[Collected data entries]

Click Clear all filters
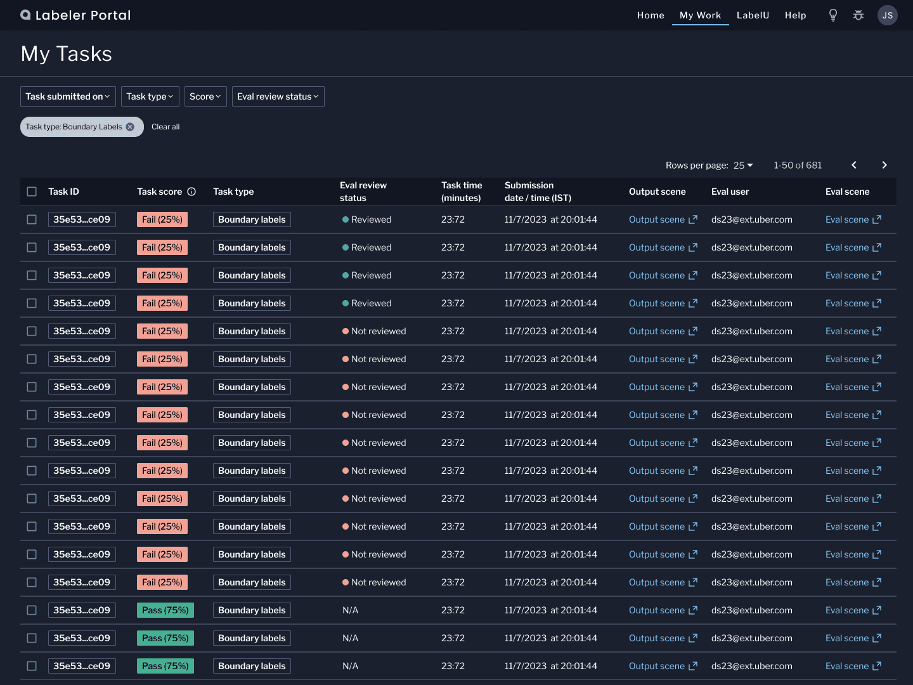 tap(165, 127)
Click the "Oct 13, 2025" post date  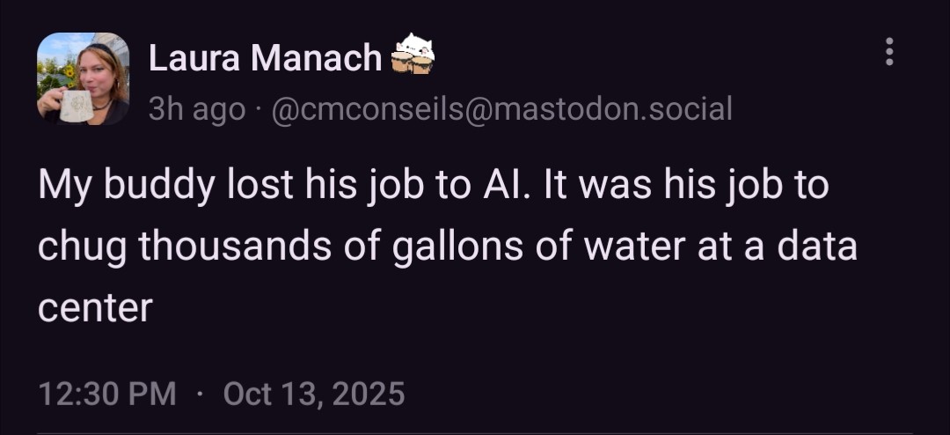click(314, 393)
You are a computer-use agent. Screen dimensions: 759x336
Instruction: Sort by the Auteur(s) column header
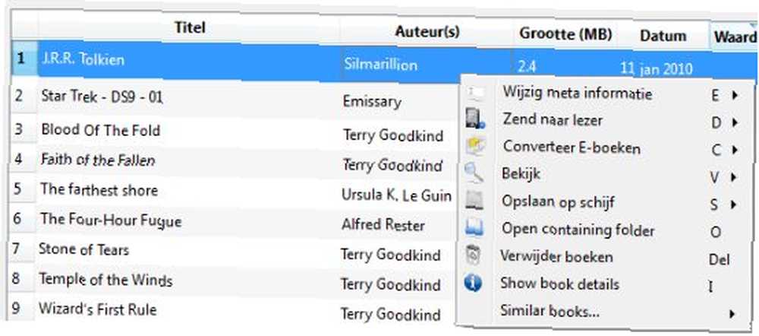tap(427, 32)
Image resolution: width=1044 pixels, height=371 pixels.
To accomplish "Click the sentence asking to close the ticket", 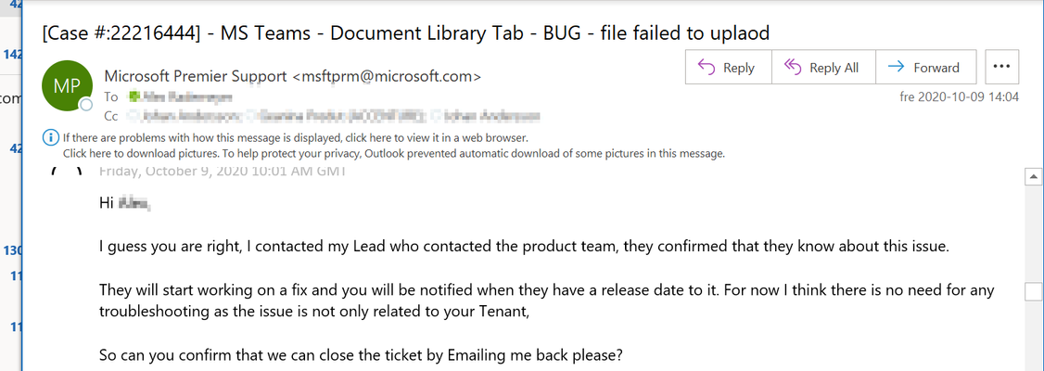I will point(360,354).
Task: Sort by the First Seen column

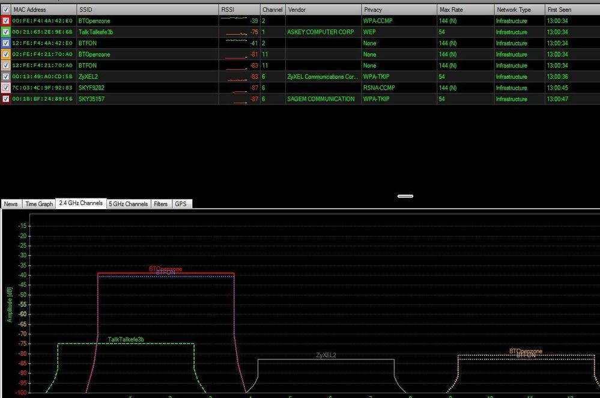Action: 559,9
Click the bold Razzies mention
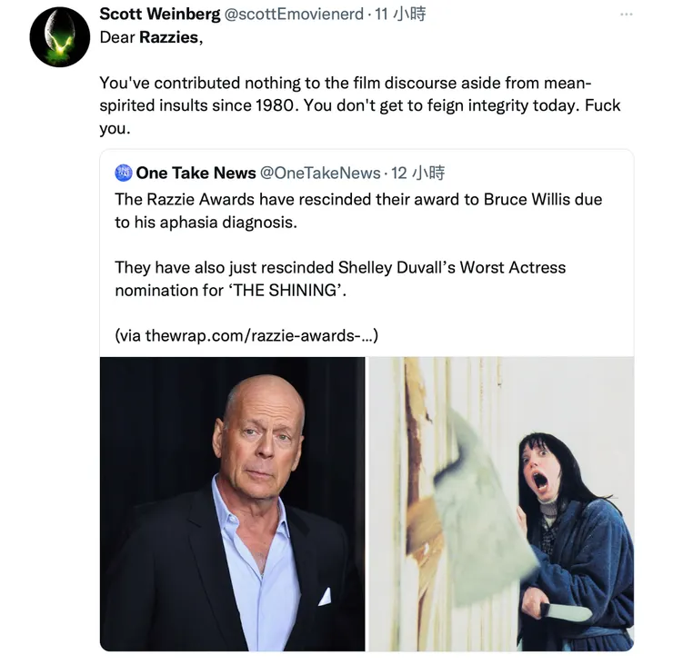Viewport: 673px width, 665px height. click(168, 37)
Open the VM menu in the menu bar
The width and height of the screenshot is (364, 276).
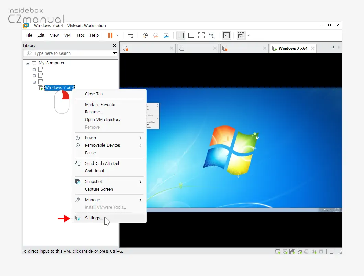tap(67, 35)
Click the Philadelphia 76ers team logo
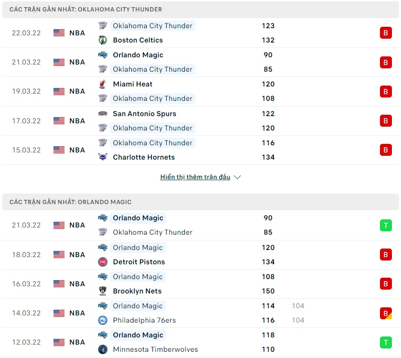The height and width of the screenshot is (358, 401). click(103, 320)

**WHAT THE TASK ASKS:** Beginning at the line that contains "Open the VM menu in the menu bar", transcribe it and every later line through the last line of the data above, exactly, and drop the pictures.

**RESPONSE AREA:**
Open the VM menu in the menu bar
The width and height of the screenshot is (364, 276).
tap(67, 35)
Click the Philadelphia 76ers team logo
The height and width of the screenshot is (358, 401). click(103, 320)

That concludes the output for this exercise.